ECGs Flashcards
Describe the relative speed the action potentials, generated in the SA node conduct through:
i. Atria
ii. AV node
iii. Bundle of his
iv. Purkinje fibres
i. Rapid
ii. Relatively slowly.
iii. Very rapidly
iv. Rapidly.
Define what an ECG is.
A recording of potential changes,detected by electrodes positioned on the body surface, that allows the electrical activity of the heart to monitored.
What is responsible in the heart for generating a sufficient current which is detectable at the body surface?
Atrial and ventricular muscles
What does electrical activity within and between cardiac muscle cells cause what?
- current flow within the heart
- current flow within surrounding tissues.
- potential differences between distant sites on the body surface - this can be detected by electrodes placed on the skin connected to a ECG
What does the electrical dipole represent?
An electrical vector
What properties does an electrical vector have?
ii. why is this important?
- Magnitude
- Direction
ii. clinically it allows for the electrical axis of the heart to be estimated
What is the ECG lead?
It is the lead axis (imaginary line) between two or more electrodes.
It is NOT the wire that is connected to the ECG
What happens when depolarisation moves towards the recording electrode?
Upward deflection on the ECG.
What happens when depolarisation moves away from the recording electrode?
downward deflection on the ECG.
What is the 12 lead ECG made of?
- Three standard limb leads - bipolar (I,II and III)
- Three augmented voltage leads-unipolar - aVR (right) avF (foot) aVL (left)
- Six chest leads- precordial leads (V1-V6)
Where do you place the standard limb leads?
ii. What is the pattern refered to as
- Lead 1 - chest (Right arm to left arm)- left arm is recording electrode
- Lead 2- right arm (Right arm to left leg)- left leg is recording electrode
- lead 3- left arm (Left arm to left leg)- left leg is recording electrode
ii. Einthoven’s triangle
Lead 2 sees the heart from which
direction?
Inferior.
What does the P wave represent in Lead II?
ii. How long is its normal duration
Shows atrial depolarisation.
as it moves inferiorly and to the left it moves towards the Lead II recording electrode (upward deflection)
ii. 0.12 seconds or less
What does QRS complex represent?
ii. How fast is it?
i. Ventricular activation.
ii. 0.1 s or less
Describe the movement of action potentials creating the QRS complex in Lead II.
- ventricular depolarization starts in the interventricular septum and spreads from left to right causing the small and narrow Q wave.
Moves AWAY from recording electrodes
- subsequently the main free walls of the ventricles depolarize causing a tall and narrow R wave
Move TOWARDS recording electrodes
- the ventricles at the base of the heart depolarize, producing a small and narrow S wave.
Moves AWAY from recording electrodes
What does the T wave represent in Lead II?

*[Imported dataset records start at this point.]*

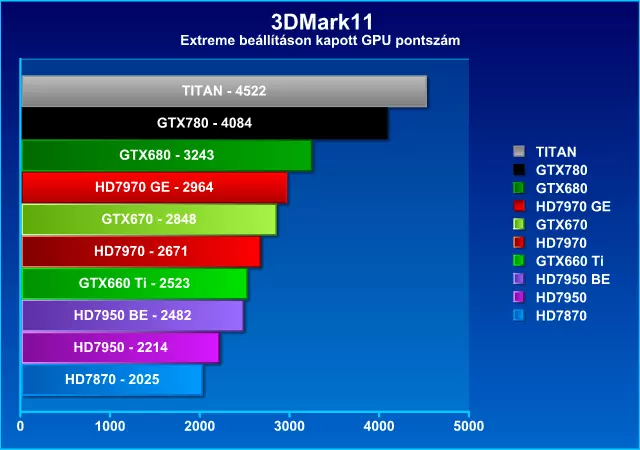This screenshot has width=640, height=450.
Task: Click the GTX680 legend text label
Action: pos(561,188)
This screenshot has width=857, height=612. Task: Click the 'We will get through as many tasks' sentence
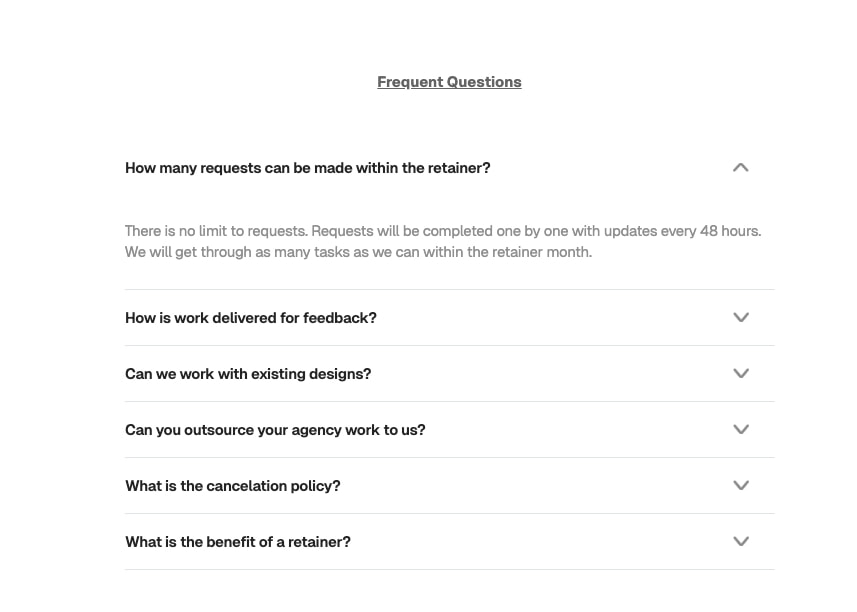click(x=359, y=252)
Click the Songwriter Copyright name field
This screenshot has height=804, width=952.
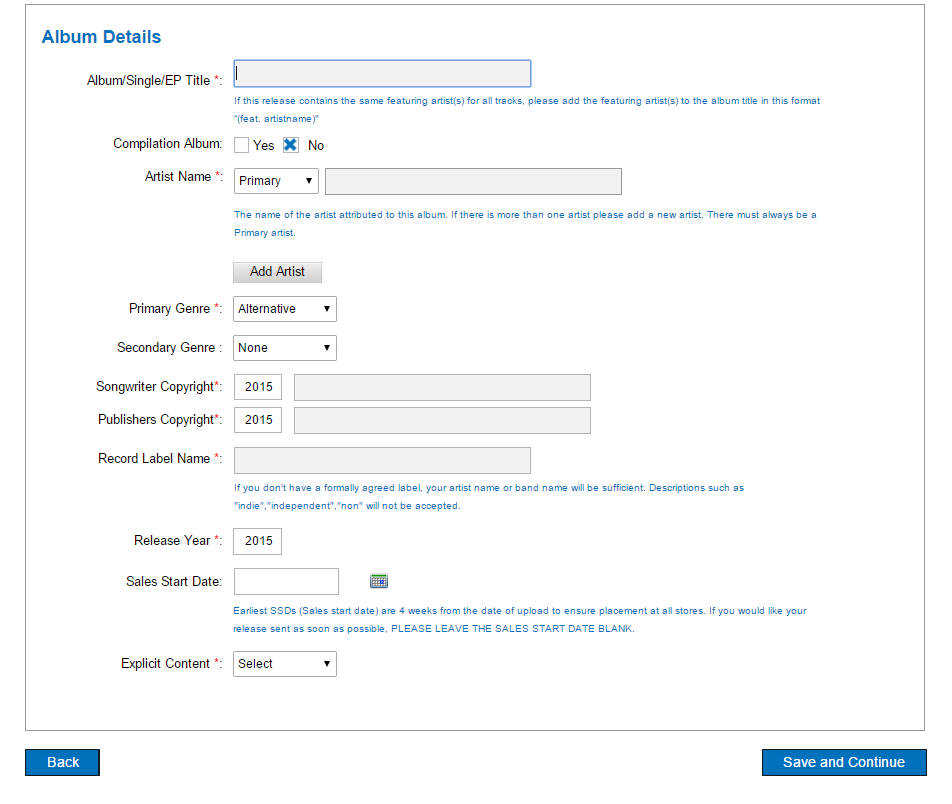(442, 387)
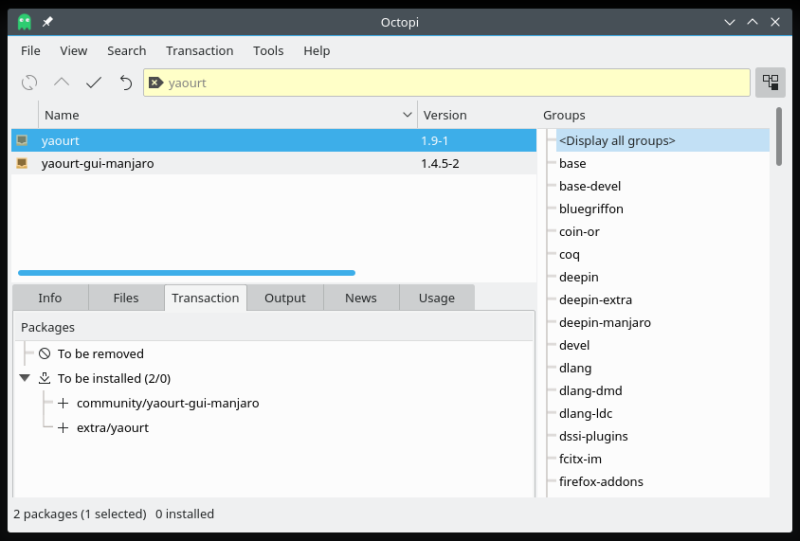Collapse the 'To be installed' tree node
The width and height of the screenshot is (800, 541).
tap(25, 378)
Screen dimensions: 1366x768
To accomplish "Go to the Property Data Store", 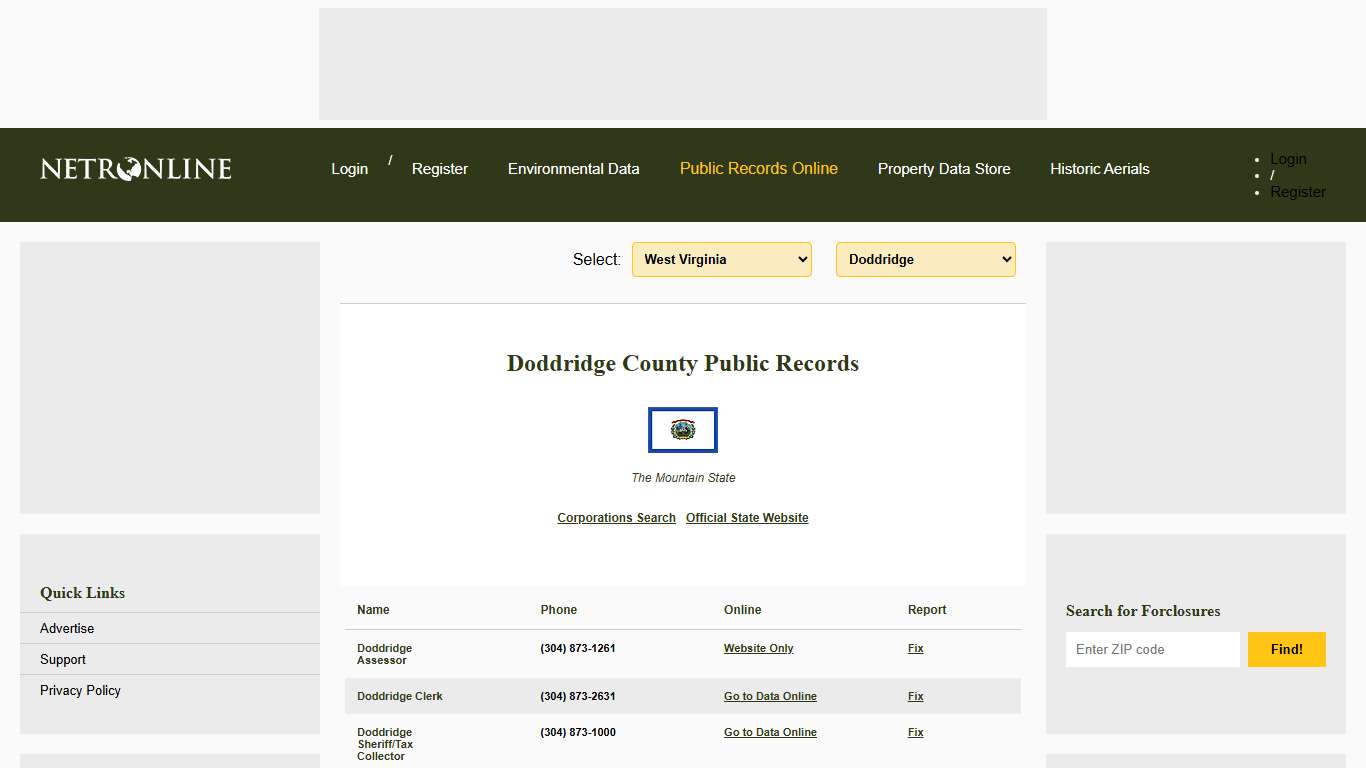I will (944, 169).
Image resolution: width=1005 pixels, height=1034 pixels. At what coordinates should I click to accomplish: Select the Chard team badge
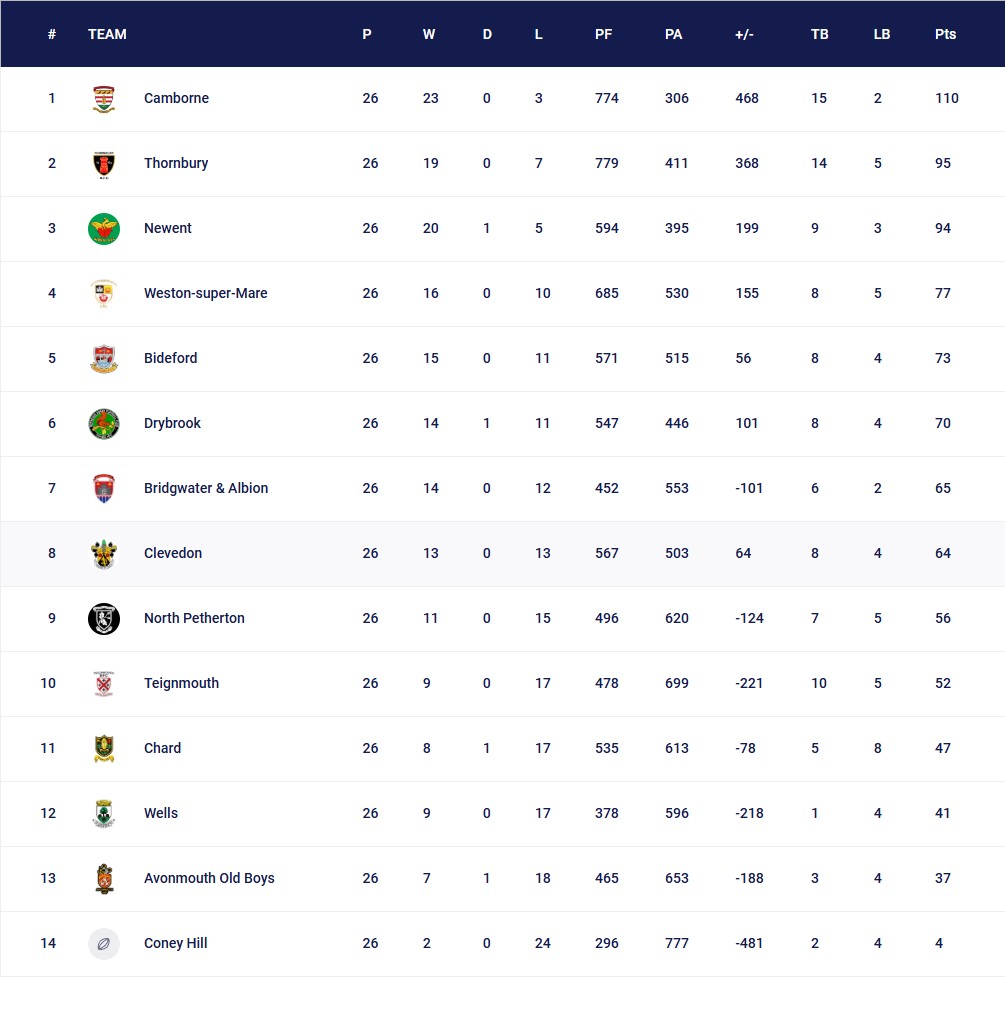(103, 748)
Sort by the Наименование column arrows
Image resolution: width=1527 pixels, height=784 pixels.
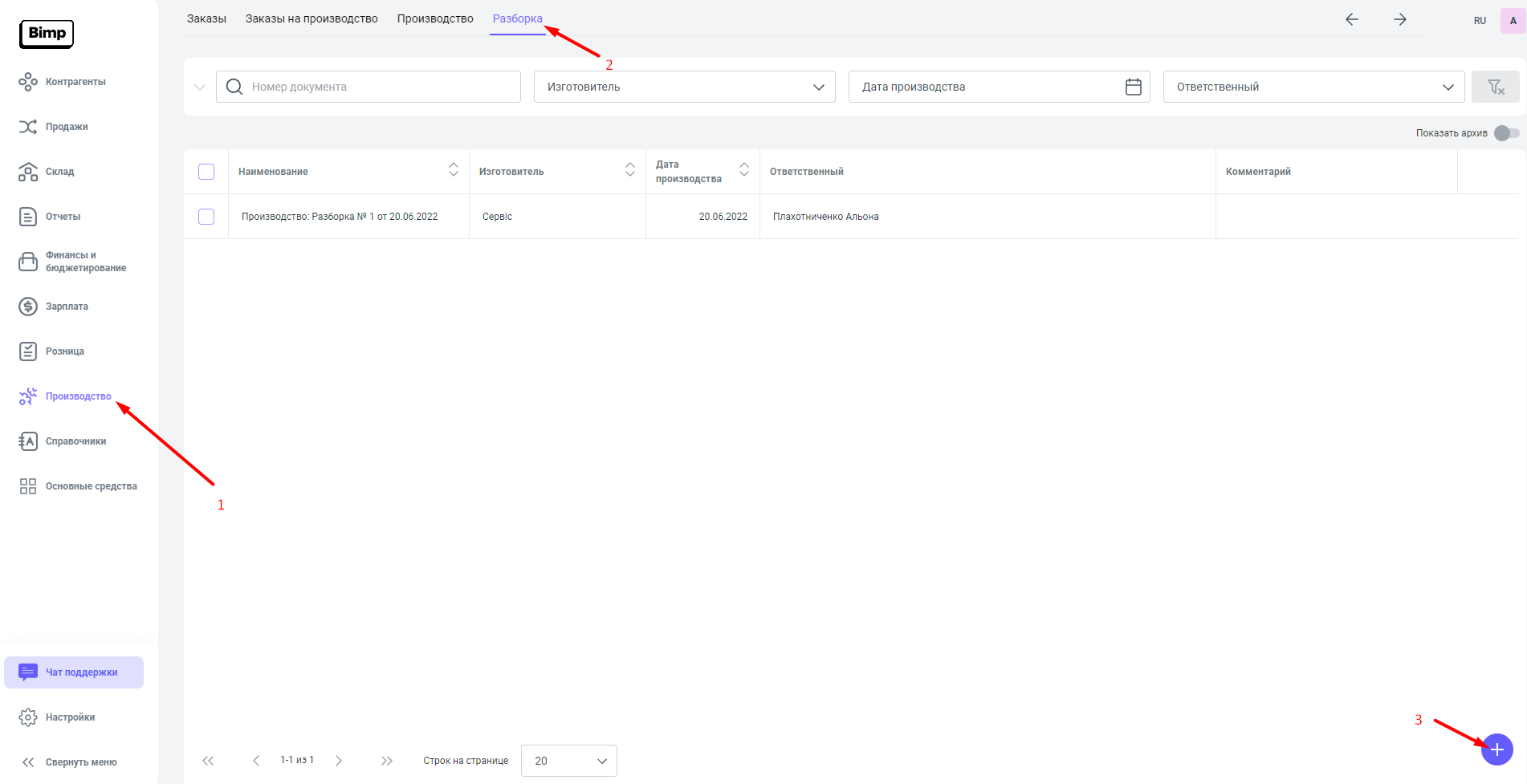click(x=454, y=170)
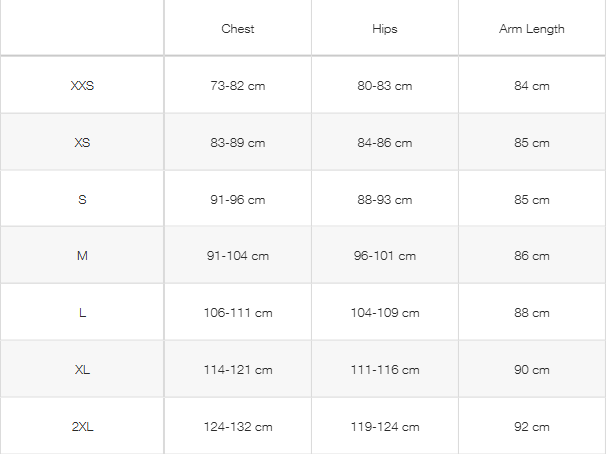Screen dimensions: 606x454
Task: Select the 2XL size row label
Action: point(82,427)
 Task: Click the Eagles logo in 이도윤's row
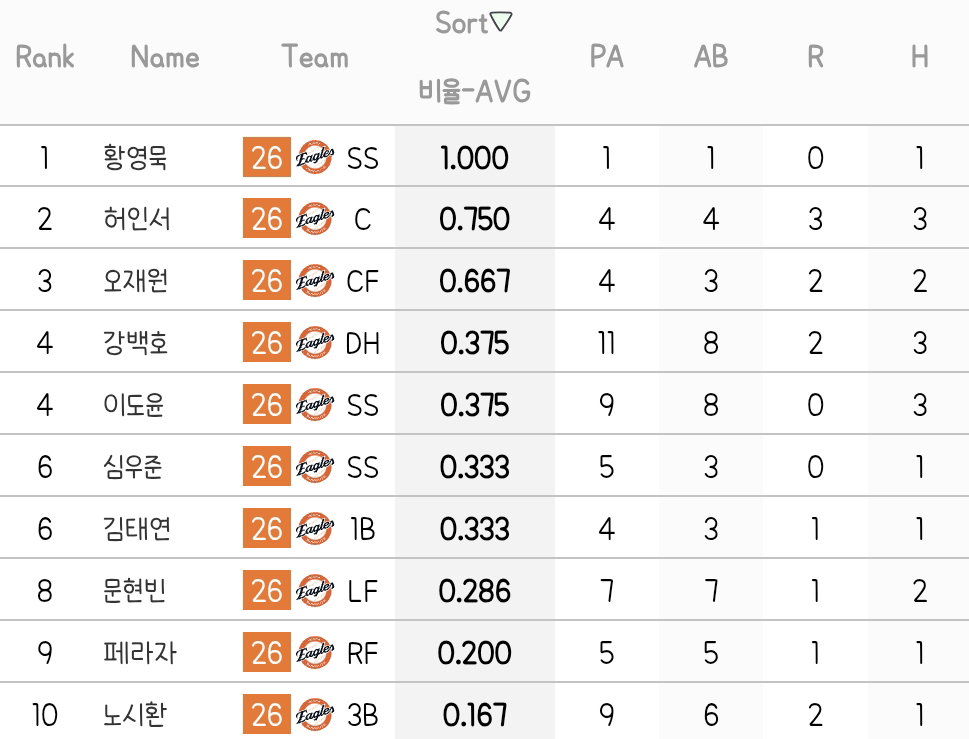315,404
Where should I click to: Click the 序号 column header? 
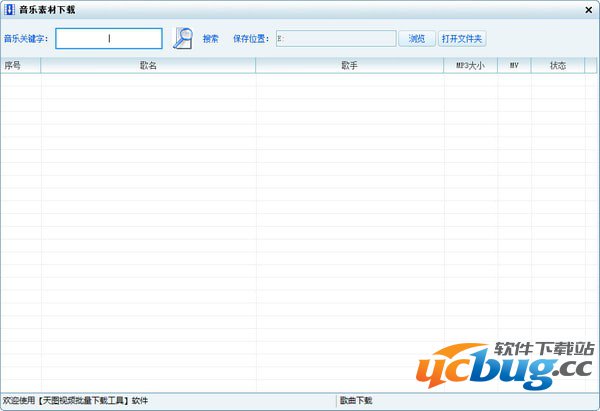click(x=14, y=65)
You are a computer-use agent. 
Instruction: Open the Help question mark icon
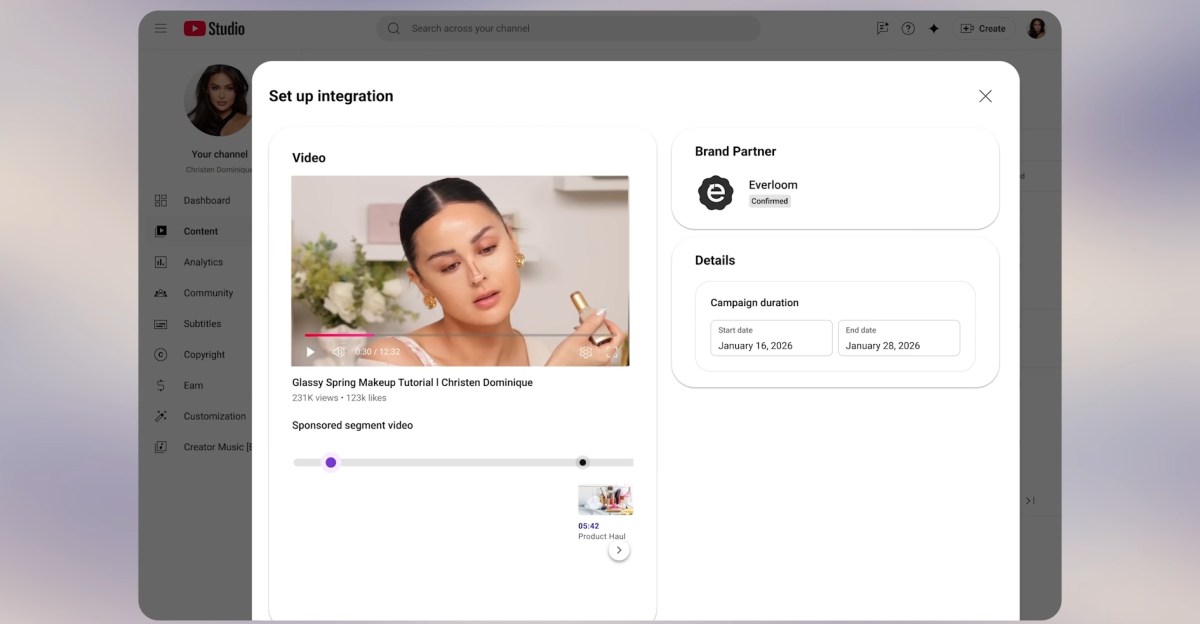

ii. Why is the T waves upward reflection different to the others on the ECG?
Ventricular repolarisation.
ii. ventricular repolarization refers to the negative charge moving away from recording electrode (i.e equivalent to positive charge moving towards it)
What is the Goldberger’s method?
refers to placement of augmented voltage leads
one +ve electrode (recording), two others linked as –ve. This effectively positions the reference (linked) electrode in the center of the heart to which the recording electrodes ‘look’
What is difference between augmented leads and standard limb leads
Augmented leads axes’ subtend the angles of einthoven’s triangle
The chest leads view the heart on different positions on which plane?
Horizontal plane.
What are the roles of the 6 chest leads?
V1 and 2 coming from the right, are ‘looking’ at the interventricular septum
V3 and 4 are ‘looking’ at the anterior of the heart
V5 and 6 are ‘looking’ at the lateral aspect (left ventricle) of the heart
What is the first positive defection in the QRS complex at V1
ii. What happens to this towards the V6 leads
R wave
ii. R wave Increases
What is the immediate negative deflection after the R wave in V1?
ii. what happens to this towards the V6 lead?
S wave
ii. S wave decreases
How can you an ECG trace to calculate:
- The heart rate.
- Either 300/ number of large square between two R waves
What is the ECG rhythm strip and what is its role?
- Prolonged record of one lead
2. Allows you to determine heart rate and identify the cardiac rhythm.
Why do we need 12 leads?
- Determine axis of the heart in thorax
- Look for any ST segment or T wave changes in relation to specific regions of the heart. This is crucial for diagnosing ischaemic heart disease.
- Looking for any voltage criteria changes.